Entrevista

Parreira: ‘Brasil tem de ser protagonista na Copa’

Carlos Alberto Parreira não desperdiça um minuto nesses dias da seleção na Granja Comary. Com uma câmera simples, fotografa e grava pequenos vídeos de todos os movimentos dos jogadores e comissão técnica. Uma iniciativa particular, que pode virar o inventário do hexa. Aos 71 anos, com sete Copas do Mundo nas costas, Parreira está sereno e confiante na conquista da taça. Nessa entrevista exclusiva à Agência Estado, ele revela de onde vem tanta confiança.

Agência Estado – Depois de tanto tempo no futebol, Copas e mais Copas disputadas, o que te motiva ainda estar com a seleção brasileira?

Carlos Alberto Parreira – É um prazer, uma alegria, um privilégio muito grande, depois de tanto tempo ainda estar ligado à seleção. Comecei em 70 (Copa do México). Larguei a condição de preparador físico, de técnico e, se tivesse de voltar numa função, seria essa de coordenador. Depois da Copa da África do Sul, concluí que tinha de mudar. São 42 anos de treinador, 22 anos fora do Brasil. Bom, agora não tem como ficar fora do Brasil nem ficar nessa vida de treinador, estar aqui sábado e domingo. Parei, pronto. Houve vários convites para gestão de clubes. Não achei as condições ideais.

_Dados fornecidos_:
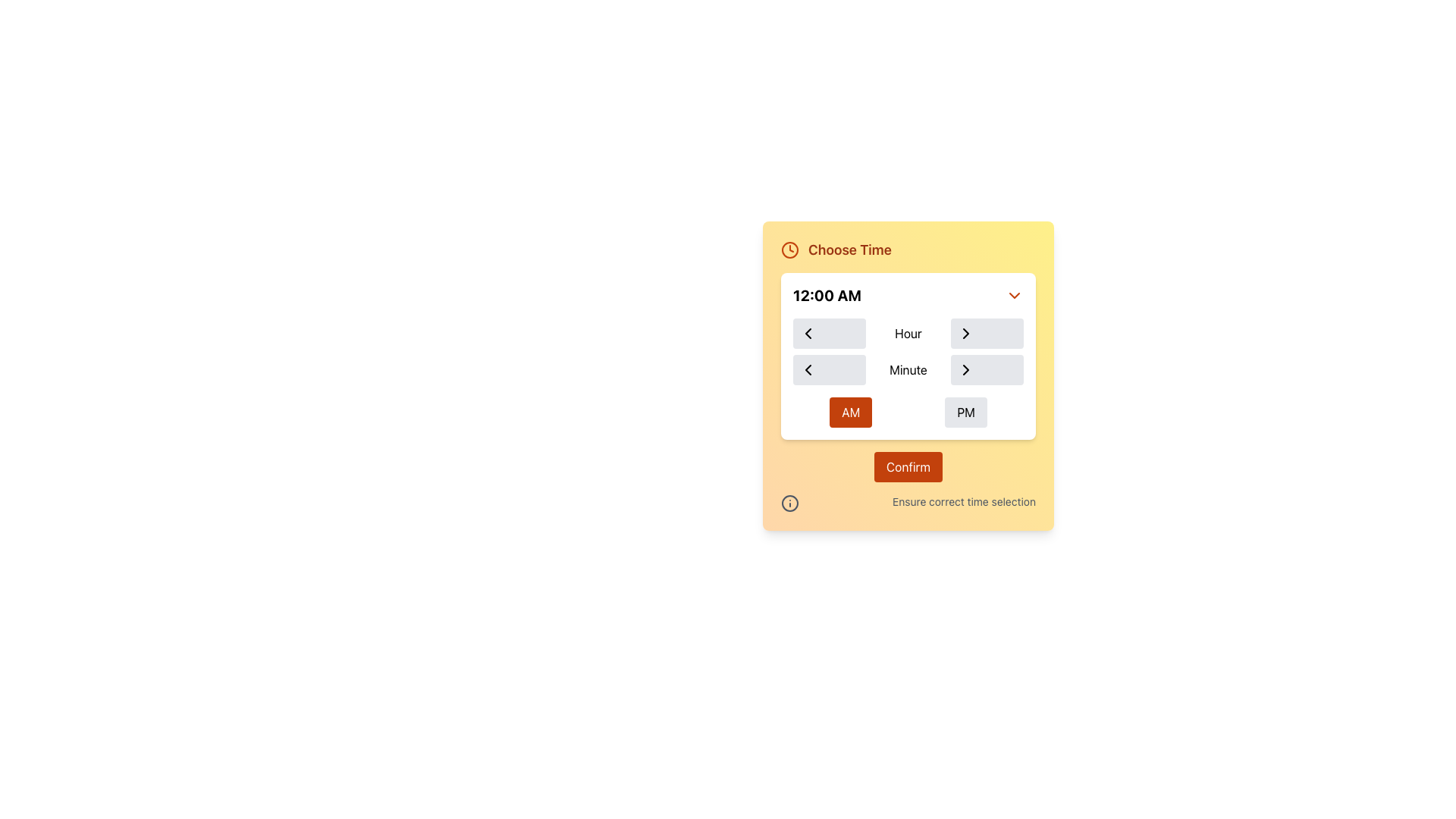  I want to click on the right-facing chevron button with a rounded grey background, located in the bottom row of controls to the right of the 'Minute' label, so click(965, 370).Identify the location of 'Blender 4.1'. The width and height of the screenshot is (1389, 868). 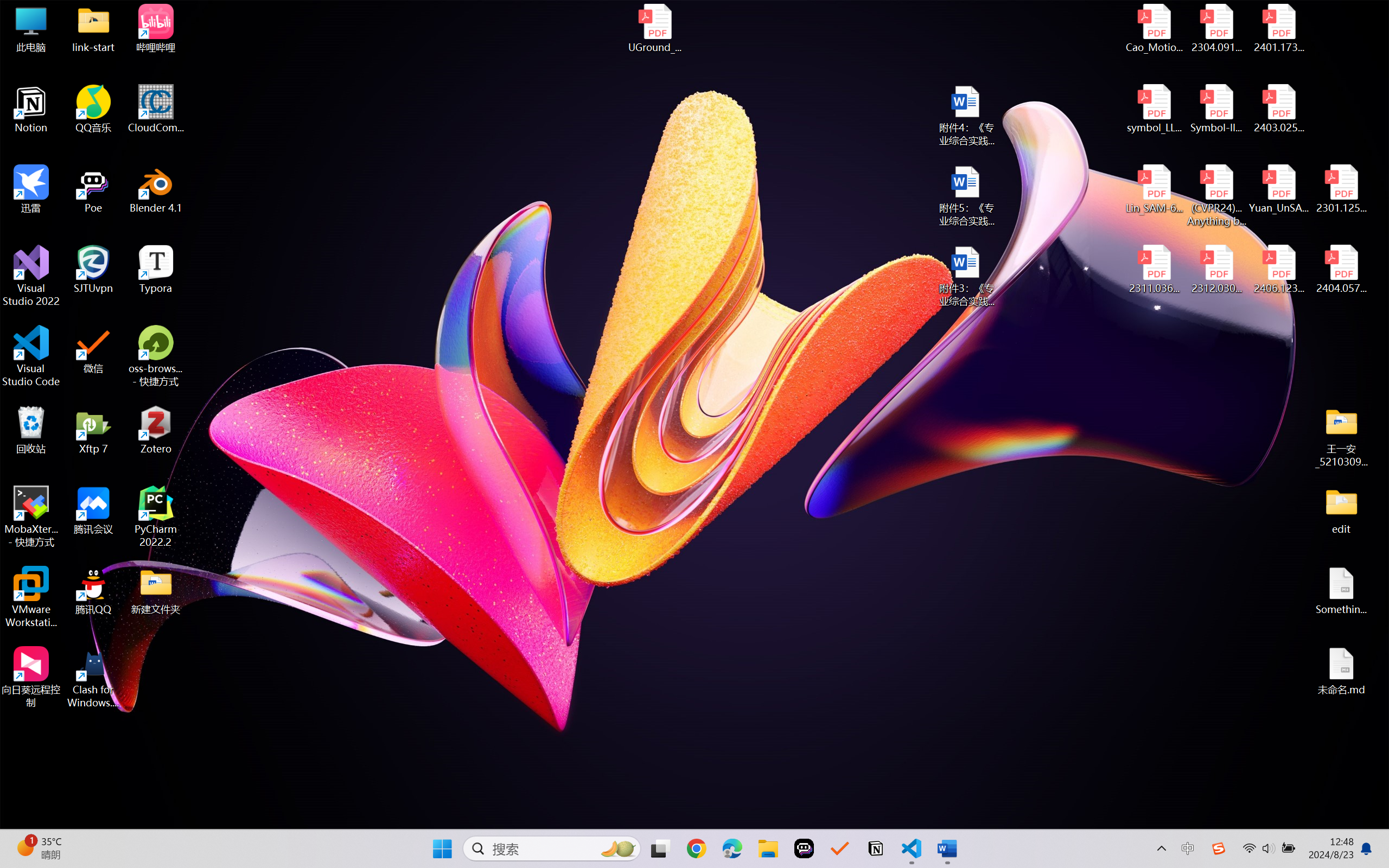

_Requisitos_:
Liste todas as expressões do texto da página que trazem um número seguido da palavra "anos".

_Resposta_:
- Aos 71 anos
- 42 anos de treinador
- 22 anos fora do Brasil